E che dire di Stellantis? Negli anni passati la stessa Meloni e lo stesso Urso hanno più volte invocato l’ingresso dello Stato nel capitale della casa automobilistica nata dalla fusione tra Fiat Chrysler e il gruppo Peugeot. «Presenteremo un progetto che preveda la predisposizione di un piano nazionale per l’automotive e la partecipazione di Cdp nell’azionariato della nuova azienda al pari della quota pubblica francese», annunciava la leader di FdI nel marzo 2021.

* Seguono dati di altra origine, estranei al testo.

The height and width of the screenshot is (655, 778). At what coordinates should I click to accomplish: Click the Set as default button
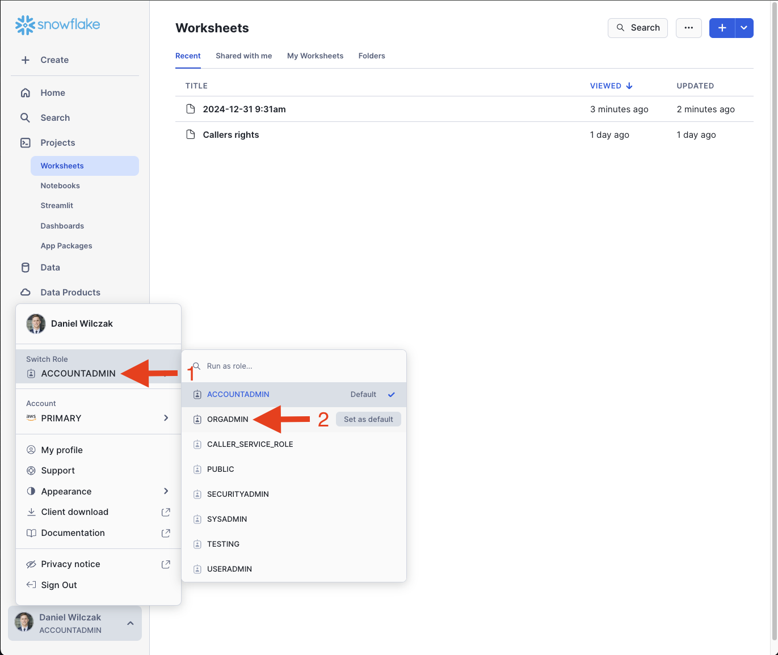point(368,419)
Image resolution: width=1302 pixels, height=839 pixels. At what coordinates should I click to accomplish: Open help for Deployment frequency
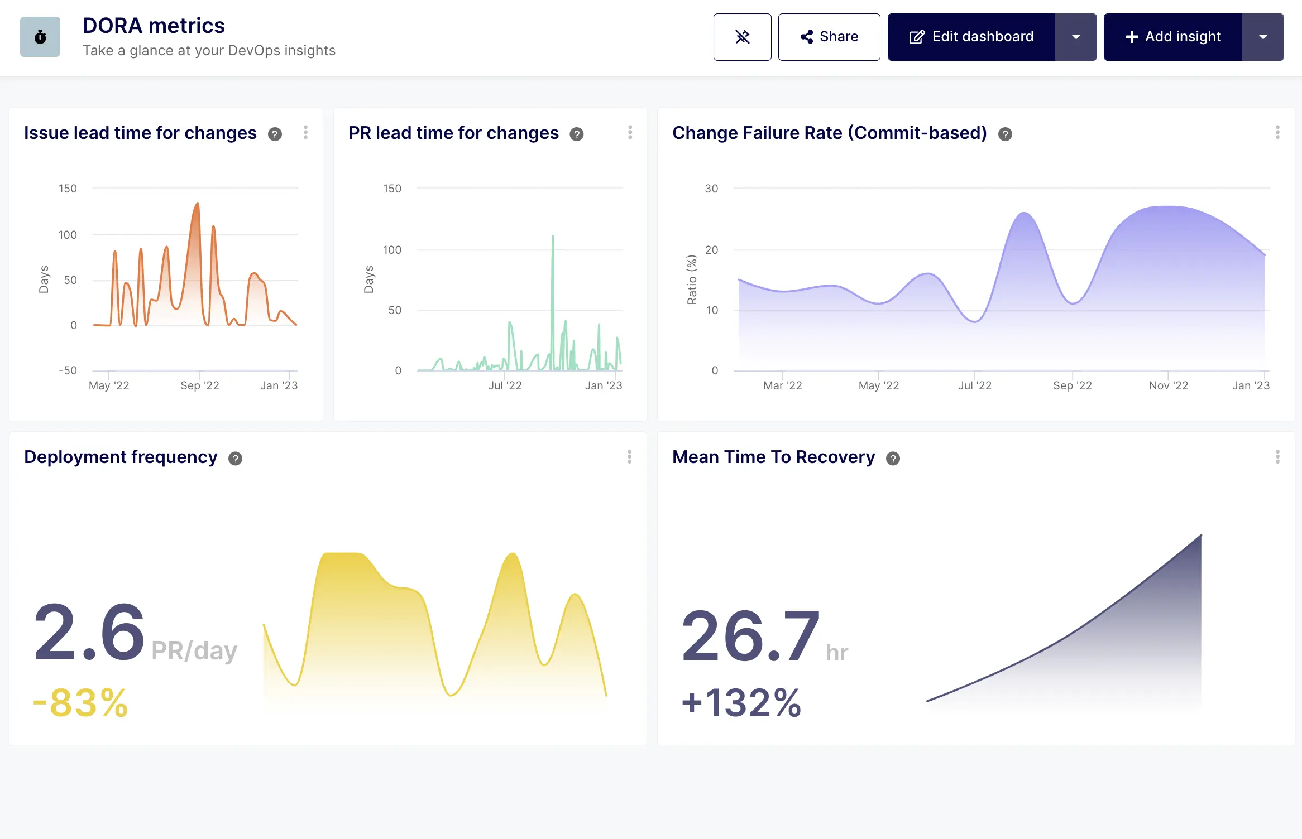click(235, 458)
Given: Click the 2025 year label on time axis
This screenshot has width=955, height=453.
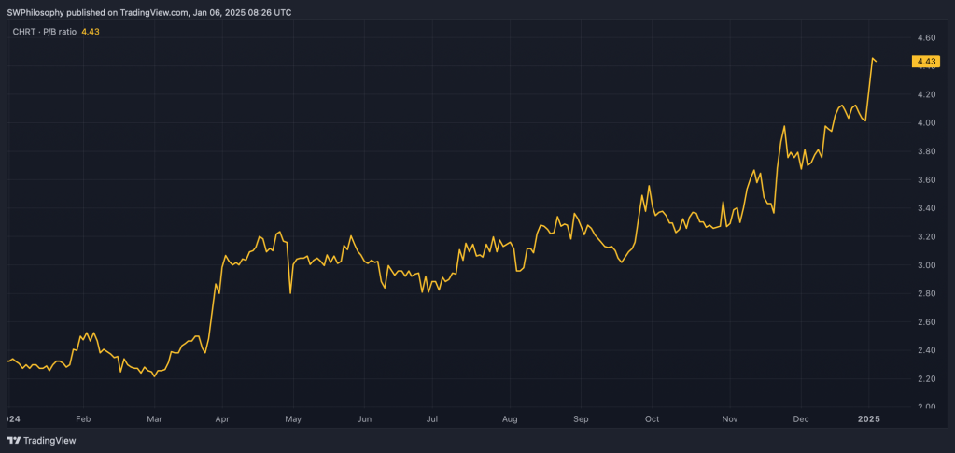Looking at the screenshot, I should 869,419.
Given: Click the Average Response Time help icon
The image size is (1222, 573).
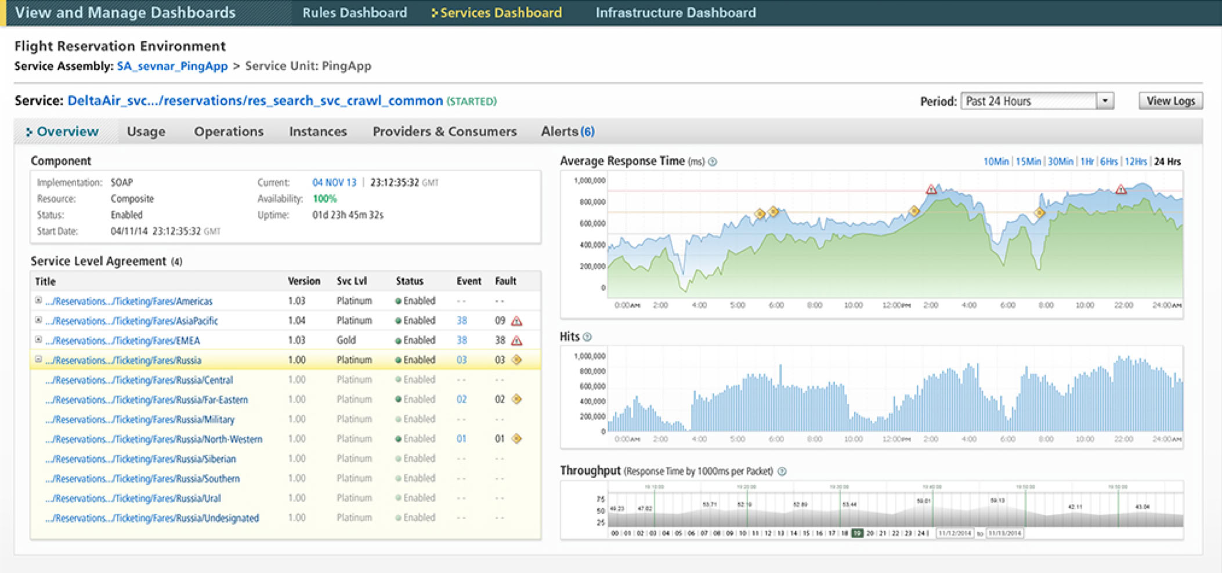Looking at the screenshot, I should 713,162.
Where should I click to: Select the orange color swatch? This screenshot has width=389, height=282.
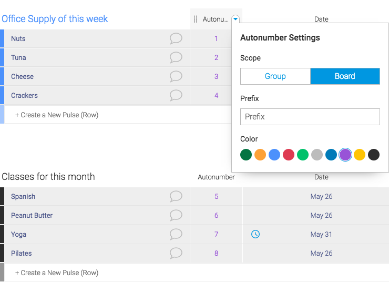(260, 155)
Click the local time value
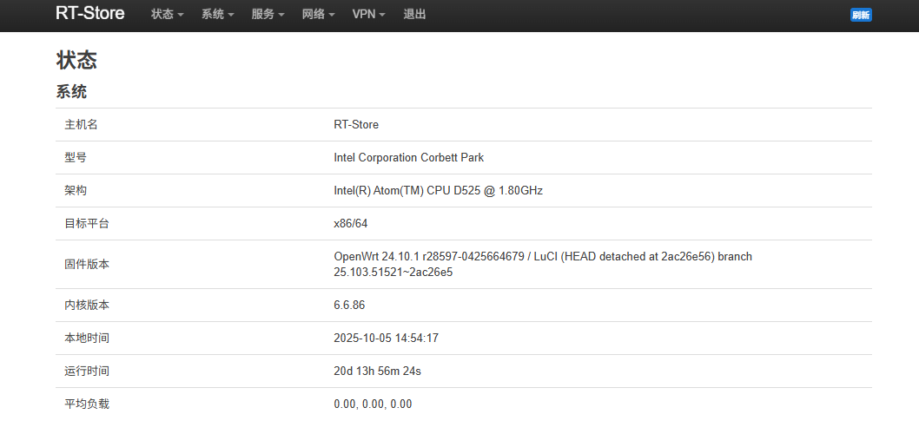Screen dimensions: 919x434 [386, 339]
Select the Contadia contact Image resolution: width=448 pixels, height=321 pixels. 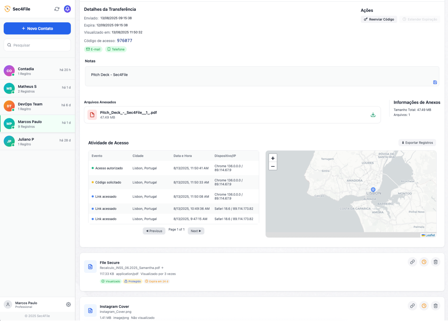37,71
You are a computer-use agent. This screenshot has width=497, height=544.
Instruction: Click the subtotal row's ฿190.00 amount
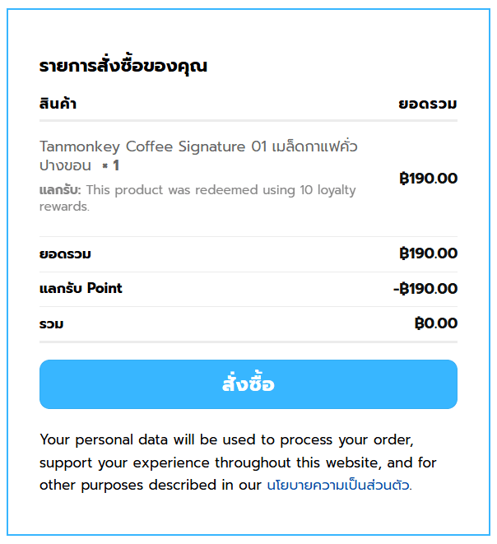(x=427, y=253)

Ed esattamente un anno dopo era addirittura il Copasir presieduto da Urso ad auspicare «un interessamento di Cassa depositi e prestiti, il cui eventuale ingresso nel gruppo industriale potrebbe favorire un ribilanciamento di pesi tra la componente francese e quella italiana, così proteggendo le tecnologie e l’occupazione». Da quando i “patrioti” sono al governo, però, la proposta è finita nel dimenticatoio.

Non è più aria per l’ingresso del pubblico nel privato, semmai il contrario: i soldi in cassa scarseggiano e il ministro Giorgetti studia da quali aziende partecipate si può uscire e ricavare un bel gruzzoletto.

La nuova stagione delle privatizzazioni è già iniziata, due settimane fa, con la cessione a 150 investitori del 25% del Montepaschi di Siena, di cui il Ministero dell’Economia detiene comunque ancora il controllo. E le alienazioni potrebbero proseguire l’anno prossimo con operazioni più difficili e quindi lunghe, come mettere sul mercato una quota di Poste Italiane o di Ferrovie dello Stato. L’obiettivo è drenare una ventina di miliardi di euro entro il 2026.

L’era del “ritorno dello Stato”, almeno in Italia, sembra già finita, morta sul nascere. Curiosamente soffocata dagli ex fautori dell’autarchia del terzo millennio.